It is Holy Week. For Christians, this is the most sacred time in the liturgical calendar, a time when we acknowledge the death and resurrection of God’s beloved child. It is also Passover, “a night like no other,” when Jews the world over have traditionally gathered in families to honor the past and proclaim a hopeful future.

But this year is different. Because of the coronavirus, one-third of the world’s population is on some type of stay-at-home restrictions, and even family gatherings are limited to 10 or less. Worldwide, more than one and a half million have contracted the virus. 90,000 have died. The United States has, by far, the largest outbreak. How can we celebrate Easter or Passover in a time like this?

Health care professionals and front-line workers engage in extraordinary acts of courage to minister to the stricken. They repeatedly risk their own health and the well-being of their families. Small businesses are decimated as generational investments and lifelong dreams are shattered by the economy’s shut down. Uncertainty about the future wreaks havoc on emotions. Heartbreaking stories are too numerous to tally. How can we celebrate Easter or Passover in a time like this?

And now we are learning that black and brown people in this country are suffering disproportionally. How ironic that laborers once called “unskilled” have become “essential workers.” And, like in so many previous wars, the ranks of those on the front lines are often filled by people of color. Recent revelations about the viral conflagration consuming incarcerated populations at Rikers Island or the Cook County Jail are but harbinger of things to come.
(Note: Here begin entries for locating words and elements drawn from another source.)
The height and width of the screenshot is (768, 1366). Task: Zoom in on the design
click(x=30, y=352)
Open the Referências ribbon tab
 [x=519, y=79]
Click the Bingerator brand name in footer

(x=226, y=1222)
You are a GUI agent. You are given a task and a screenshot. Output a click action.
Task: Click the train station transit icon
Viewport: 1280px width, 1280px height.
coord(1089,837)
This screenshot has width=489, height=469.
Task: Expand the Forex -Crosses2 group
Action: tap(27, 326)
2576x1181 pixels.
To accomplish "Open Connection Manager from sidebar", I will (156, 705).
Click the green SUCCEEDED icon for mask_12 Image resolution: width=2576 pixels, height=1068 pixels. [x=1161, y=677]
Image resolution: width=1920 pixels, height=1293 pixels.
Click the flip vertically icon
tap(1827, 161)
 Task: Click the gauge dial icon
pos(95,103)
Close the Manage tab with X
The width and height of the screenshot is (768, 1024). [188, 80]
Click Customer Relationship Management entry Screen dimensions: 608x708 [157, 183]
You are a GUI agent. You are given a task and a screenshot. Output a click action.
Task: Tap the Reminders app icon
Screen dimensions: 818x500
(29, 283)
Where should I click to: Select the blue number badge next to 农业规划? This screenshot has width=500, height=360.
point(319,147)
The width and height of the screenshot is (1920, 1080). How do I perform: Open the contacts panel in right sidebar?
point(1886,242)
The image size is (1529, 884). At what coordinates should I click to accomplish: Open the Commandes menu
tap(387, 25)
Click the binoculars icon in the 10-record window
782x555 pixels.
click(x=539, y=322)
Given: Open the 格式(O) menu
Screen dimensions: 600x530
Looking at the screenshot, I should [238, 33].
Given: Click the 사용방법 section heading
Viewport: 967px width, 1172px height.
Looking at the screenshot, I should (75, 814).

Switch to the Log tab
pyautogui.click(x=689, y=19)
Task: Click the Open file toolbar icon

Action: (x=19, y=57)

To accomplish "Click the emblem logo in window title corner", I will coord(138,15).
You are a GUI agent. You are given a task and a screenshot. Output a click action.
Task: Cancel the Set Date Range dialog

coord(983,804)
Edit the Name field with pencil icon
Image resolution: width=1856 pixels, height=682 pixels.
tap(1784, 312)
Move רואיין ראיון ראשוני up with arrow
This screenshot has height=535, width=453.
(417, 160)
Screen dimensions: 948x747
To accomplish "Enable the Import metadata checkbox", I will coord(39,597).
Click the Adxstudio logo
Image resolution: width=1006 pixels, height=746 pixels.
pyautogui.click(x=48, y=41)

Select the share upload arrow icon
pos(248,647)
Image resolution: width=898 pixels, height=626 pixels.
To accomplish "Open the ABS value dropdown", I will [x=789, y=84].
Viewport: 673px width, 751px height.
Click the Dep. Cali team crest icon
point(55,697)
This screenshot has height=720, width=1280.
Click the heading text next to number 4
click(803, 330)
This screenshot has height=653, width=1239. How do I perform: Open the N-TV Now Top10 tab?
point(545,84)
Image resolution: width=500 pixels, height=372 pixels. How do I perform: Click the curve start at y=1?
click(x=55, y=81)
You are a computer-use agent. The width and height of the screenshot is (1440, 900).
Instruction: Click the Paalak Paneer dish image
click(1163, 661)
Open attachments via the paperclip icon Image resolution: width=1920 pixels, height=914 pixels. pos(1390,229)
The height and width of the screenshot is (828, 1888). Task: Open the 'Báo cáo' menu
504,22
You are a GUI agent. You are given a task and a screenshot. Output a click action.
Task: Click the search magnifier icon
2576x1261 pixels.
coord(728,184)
Confined populations—in prisons, at sea, in refugee camps and nursing homes—are breeding grounds for the virus where everyone is at risk. How can we celebrate Easter or Passover in a time like this?

We live in dread of what happens to our world if no vaccine is developed in time to ward off a second wave of this disease or when the virus ravages the developing world or the southern hemisphere. Population densities among urban slum dwellers in places like Bangladesh or Nigeria leave individuals especially vulnerable.

 And in the midst of all this, life’s dramas continue. Cancer still strikes. Kids still rebel against their parents. Addiction still has a stranglehold on so many. Marriages still fall apart. Cabin fever can be deadly. While crime is down, domestic violence is up as much as 15%. How do we celebrate Easter or Passover in a time like this?

Technology has given us the tools to be together when we are separated physically and that helps. But some insist on denying the science and ignoring repeated pleas to practice social distancing and recklessly gather for religious services.

So, how do we celebrate Easter or Passover in such a time? We cannot observe these holy days in the ways we always have, but we must remember why these sacred times emerged in the first place. Passover commemorates the release of the people Israel from Pharaoh’s ruthless oppression. It was celebrated even in the midst of the Holocaust as faithful Jews remembered God’s deliverance from Egypt and imagined a future free from the horror of concentration camps. Passover does not negate the pain, but points to the promise of life’s triumph despite that pain.

And for Christians, Easter represents the enduring victory of God’s love over the most powerful forces in the human condition, even death itself. Christians believe that God shows Divine empathy with humankind through the death of God’s “own” child, Jesus of Nazareth. In 2020, the current pandemic exposes us over and over again to the wrenching sadness of losing a loved one. As we look towards an Easter dawn that follows the darkest despair of this particular Good Friday, may we have more than hope—may we have the confidence to know that this too shall pass and that joy will come in the morning.

One thought on “How Can We Celebrate?

  1. A few years ago just before Passover and Easter, a major fire devasted an area south of Naples, Florida, killing several, destroying homes and blackening the forest. Then, as if on cue, the forest began to thrive again. In the midst of a blackened forest, shoots of new green life appeared, palm fronds to be exact, looking like parsley sprigs. Out of today’s darkness, may we begin to see hope bursting forth.